──────── Data for review ────────

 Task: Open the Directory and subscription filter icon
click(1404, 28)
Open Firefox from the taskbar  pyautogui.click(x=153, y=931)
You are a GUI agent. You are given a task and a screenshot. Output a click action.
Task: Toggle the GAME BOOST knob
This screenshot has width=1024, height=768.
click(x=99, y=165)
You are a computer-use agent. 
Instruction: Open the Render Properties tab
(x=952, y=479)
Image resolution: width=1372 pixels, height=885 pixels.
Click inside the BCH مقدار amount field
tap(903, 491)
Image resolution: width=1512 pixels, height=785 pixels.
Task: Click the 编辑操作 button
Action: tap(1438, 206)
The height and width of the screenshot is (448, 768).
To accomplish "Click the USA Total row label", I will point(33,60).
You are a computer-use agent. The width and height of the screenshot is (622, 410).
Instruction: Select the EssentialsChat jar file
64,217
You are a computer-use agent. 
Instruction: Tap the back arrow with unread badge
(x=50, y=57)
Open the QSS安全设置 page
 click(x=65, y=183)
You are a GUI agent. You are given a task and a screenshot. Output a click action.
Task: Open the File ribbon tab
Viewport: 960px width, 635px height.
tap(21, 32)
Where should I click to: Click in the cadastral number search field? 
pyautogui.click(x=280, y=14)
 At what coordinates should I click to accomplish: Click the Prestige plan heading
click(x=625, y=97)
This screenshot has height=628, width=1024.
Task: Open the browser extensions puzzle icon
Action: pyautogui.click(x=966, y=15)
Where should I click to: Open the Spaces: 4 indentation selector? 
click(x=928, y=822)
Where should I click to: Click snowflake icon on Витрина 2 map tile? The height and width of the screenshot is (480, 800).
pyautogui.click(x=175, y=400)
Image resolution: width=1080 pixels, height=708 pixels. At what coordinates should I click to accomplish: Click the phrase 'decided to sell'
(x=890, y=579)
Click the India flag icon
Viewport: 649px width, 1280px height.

────────

Directions. Output every line of the data again, exactly.

Exercise output.
 Task: Open the Directory and subscription filter icon
click(1404, 28)
Open Firefox from the taskbar  pyautogui.click(x=153, y=931)
You are a GUI agent. You are given a task and a screenshot. Output a click action.
Task: Toggle the GAME BOOST knob
This screenshot has width=1024, height=768.
click(x=99, y=165)
You are a computer-use agent. 
Instruction: Open the Render Properties tab
(x=952, y=479)
Image resolution: width=1372 pixels, height=885 pixels.
Click inside the BCH مقدار amount field
tap(903, 491)
Image resolution: width=1512 pixels, height=785 pixels.
Task: Click the 编辑操作 button
Action: tap(1438, 206)
The height and width of the screenshot is (448, 768).
To accomplish "Click the USA Total row label", I will point(33,60).
You are a computer-use agent. The width and height of the screenshot is (622, 410).
Instruction: Select the EssentialsChat jar file
64,217
You are a computer-use agent. 
Instruction: Tap the back arrow with unread badge
(x=50, y=57)
Open the QSS安全设置 page
 click(x=65, y=183)
You are a GUI agent. You are given a task and a screenshot. Output a click action.
Task: Open the File ribbon tab
Viewport: 960px width, 635px height.
tap(21, 32)
Where should I click to: Click in the cadastral number search field? 
pyautogui.click(x=280, y=14)
 At what coordinates should I click to accomplish: Click the Prestige plan heading
click(x=625, y=97)
This screenshot has height=628, width=1024.
Task: Open the browser extensions puzzle icon
Action: pyautogui.click(x=966, y=15)
Where should I click to: Open the Spaces: 4 indentation selector? 
click(x=928, y=822)
Where should I click to: Click snowflake icon on Витрина 2 map tile? The height and width of the screenshot is (480, 800).
pyautogui.click(x=175, y=400)
Image resolution: width=1080 pixels, height=708 pixels. At what coordinates should I click to accomplish: Click the phrase 'decided to sell'
(x=890, y=579)
Click the India flag icon
Viewport: 649px width, 1280px height.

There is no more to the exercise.